When Hurricane Irene rained all over the planned Southampton screening of Tatiana von Furstenberg and Francesca Gregorini’s coming-of-age boarding school drama, “Tanner Hall,” the duo — best friends since their own teenage years at Brown — decided to move the festivities to Los Angeles. Pulled together in three days by Von Furstenberg, last Tuesday’s low-key premiere at the Vista Theater in Los Feliz (followed by food-truck fare at picnic tables instead of dinner at Nobu) nonetheless boasted the star wattage of the cast members Brie Larson, Amy Ferguson, Chris Kattan and “The Girl With the Dragon Tattoo”’s Rooney Mara, in one of her first lead roles as the film‘s protagonist, Fernanda.

Inspired, said von Furstenberg, by early-’80s teen films like “Endless Love” and “Little Darlings” as well as by the directors’ personal experiences, “Tanner Hall” is the story of three best friends and one bad seed, and the often regrettable choices they make on the path toward womanhood. Nobody’s telling which details are directly lifted from their diaries, but at least a few wardrobe pieces came straight from von Furstenberg’s closet, including Fernanda’s Zodiac boots that costume designer Erica Nicotra says are “one of T’s staples. She’s worn them for her entire life.”
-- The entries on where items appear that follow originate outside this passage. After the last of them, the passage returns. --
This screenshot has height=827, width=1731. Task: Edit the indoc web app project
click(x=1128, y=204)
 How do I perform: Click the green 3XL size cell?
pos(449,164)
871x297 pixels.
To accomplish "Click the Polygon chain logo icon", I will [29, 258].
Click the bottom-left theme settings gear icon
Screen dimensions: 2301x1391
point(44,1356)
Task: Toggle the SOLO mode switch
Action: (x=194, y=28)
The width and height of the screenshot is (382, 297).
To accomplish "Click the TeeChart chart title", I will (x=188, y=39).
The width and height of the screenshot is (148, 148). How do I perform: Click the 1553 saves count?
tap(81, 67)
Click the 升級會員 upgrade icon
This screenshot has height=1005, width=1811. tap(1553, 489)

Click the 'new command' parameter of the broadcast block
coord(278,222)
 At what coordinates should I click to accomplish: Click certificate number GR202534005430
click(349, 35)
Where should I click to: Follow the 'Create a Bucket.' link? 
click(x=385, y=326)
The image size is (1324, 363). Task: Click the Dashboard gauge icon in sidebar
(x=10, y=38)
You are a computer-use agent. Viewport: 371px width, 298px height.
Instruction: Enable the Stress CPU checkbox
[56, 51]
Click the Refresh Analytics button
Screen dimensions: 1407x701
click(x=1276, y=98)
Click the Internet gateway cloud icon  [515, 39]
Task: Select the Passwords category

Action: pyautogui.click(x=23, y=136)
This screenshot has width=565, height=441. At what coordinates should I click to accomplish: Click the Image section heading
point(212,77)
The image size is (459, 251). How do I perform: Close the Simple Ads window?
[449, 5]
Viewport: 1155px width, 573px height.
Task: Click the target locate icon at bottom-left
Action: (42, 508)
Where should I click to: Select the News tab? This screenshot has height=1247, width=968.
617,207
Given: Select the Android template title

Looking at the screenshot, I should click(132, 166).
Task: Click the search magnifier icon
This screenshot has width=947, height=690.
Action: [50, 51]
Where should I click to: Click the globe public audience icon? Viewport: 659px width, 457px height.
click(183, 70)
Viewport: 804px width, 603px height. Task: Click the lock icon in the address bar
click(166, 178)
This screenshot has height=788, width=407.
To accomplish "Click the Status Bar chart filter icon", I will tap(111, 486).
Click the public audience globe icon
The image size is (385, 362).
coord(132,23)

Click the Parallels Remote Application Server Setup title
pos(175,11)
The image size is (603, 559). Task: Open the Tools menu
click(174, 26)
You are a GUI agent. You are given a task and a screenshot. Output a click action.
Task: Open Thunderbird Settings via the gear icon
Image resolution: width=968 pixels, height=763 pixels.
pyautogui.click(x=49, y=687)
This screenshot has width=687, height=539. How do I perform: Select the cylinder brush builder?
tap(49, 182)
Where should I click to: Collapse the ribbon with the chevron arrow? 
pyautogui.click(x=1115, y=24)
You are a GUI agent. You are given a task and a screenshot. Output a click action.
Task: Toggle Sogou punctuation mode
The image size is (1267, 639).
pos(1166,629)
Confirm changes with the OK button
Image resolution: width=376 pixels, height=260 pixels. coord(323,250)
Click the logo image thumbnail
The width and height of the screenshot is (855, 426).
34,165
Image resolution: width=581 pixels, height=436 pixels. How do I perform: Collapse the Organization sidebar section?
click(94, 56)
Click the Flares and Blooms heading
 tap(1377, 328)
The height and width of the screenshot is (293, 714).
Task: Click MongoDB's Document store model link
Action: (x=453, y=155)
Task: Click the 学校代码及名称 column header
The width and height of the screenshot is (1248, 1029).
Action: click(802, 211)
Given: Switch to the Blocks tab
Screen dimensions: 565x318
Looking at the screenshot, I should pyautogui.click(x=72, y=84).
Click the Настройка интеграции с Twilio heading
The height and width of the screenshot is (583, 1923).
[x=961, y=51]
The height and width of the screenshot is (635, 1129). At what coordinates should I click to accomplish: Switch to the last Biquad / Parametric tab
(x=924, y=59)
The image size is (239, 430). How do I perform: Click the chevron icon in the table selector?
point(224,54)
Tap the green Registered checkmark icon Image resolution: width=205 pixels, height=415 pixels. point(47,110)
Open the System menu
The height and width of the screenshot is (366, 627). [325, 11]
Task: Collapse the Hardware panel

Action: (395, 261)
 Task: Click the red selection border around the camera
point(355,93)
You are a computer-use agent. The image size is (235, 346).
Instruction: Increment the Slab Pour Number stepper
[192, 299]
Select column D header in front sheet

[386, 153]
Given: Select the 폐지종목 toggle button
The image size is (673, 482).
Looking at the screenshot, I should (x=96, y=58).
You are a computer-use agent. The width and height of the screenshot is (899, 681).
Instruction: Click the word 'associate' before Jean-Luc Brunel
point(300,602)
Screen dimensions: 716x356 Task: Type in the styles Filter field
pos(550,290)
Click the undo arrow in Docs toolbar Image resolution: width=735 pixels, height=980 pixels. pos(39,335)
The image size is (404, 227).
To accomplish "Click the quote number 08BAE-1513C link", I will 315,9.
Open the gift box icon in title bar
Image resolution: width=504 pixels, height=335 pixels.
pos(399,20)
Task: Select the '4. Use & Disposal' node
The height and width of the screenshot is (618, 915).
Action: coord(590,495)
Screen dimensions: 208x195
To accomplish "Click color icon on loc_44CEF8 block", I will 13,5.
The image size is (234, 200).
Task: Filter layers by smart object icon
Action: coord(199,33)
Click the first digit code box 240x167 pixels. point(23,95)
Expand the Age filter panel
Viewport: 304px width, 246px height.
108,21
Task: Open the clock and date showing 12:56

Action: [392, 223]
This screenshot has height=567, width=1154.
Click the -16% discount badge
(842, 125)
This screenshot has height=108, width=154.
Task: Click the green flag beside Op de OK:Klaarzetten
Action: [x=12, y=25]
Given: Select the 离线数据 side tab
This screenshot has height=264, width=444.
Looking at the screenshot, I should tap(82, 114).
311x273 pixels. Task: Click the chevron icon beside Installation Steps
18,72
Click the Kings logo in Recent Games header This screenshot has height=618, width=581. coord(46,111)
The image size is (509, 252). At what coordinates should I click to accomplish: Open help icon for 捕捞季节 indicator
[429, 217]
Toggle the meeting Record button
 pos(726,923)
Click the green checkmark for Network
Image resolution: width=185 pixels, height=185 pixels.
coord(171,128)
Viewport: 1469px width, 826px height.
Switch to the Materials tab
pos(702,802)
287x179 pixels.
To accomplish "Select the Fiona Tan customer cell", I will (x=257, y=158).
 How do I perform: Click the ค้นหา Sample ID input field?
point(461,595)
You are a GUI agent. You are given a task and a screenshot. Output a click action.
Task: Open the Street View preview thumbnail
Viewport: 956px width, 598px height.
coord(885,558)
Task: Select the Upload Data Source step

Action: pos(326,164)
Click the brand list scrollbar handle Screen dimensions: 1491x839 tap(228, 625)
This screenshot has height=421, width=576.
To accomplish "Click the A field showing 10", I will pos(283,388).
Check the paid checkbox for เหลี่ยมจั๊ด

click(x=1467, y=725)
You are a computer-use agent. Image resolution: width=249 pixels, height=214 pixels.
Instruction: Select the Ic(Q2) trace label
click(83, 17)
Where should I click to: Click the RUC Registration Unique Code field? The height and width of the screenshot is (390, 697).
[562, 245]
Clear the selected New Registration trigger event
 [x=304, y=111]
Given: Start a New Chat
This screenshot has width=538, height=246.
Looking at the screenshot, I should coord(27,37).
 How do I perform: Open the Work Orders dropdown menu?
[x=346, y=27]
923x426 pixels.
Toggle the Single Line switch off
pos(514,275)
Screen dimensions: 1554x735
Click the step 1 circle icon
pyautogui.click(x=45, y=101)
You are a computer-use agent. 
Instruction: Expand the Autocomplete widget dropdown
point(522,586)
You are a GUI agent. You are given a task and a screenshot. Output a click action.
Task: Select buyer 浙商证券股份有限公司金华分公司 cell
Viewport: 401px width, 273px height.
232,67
Deliberately avoiding all trendy teen signifiers, “Tanner Hall,” which opened Friday in New York and L.A., could be set any time in the past 30 years. When not in their gray school uniforms (designed by von Furstenberg’s mom), the girls wear classic wool sweaters and coats, vintage dresses with tights, and cotton knits layered with silk slips and camisoles. A reckless older man, played by Tom Everett Scott, drives a Datsun 280ZX under the blazing autumn leaves while listening to the Replacements.

“I think it’s easy for adults to appreciate the beauty and the casting,” says von Furstenberg, herself the mother of an 11-year-old girl, “but my highest aspiration was to make a movie that’s artful about adolescent complexity that can inspire young people. … I think there’s something in it for everybody.”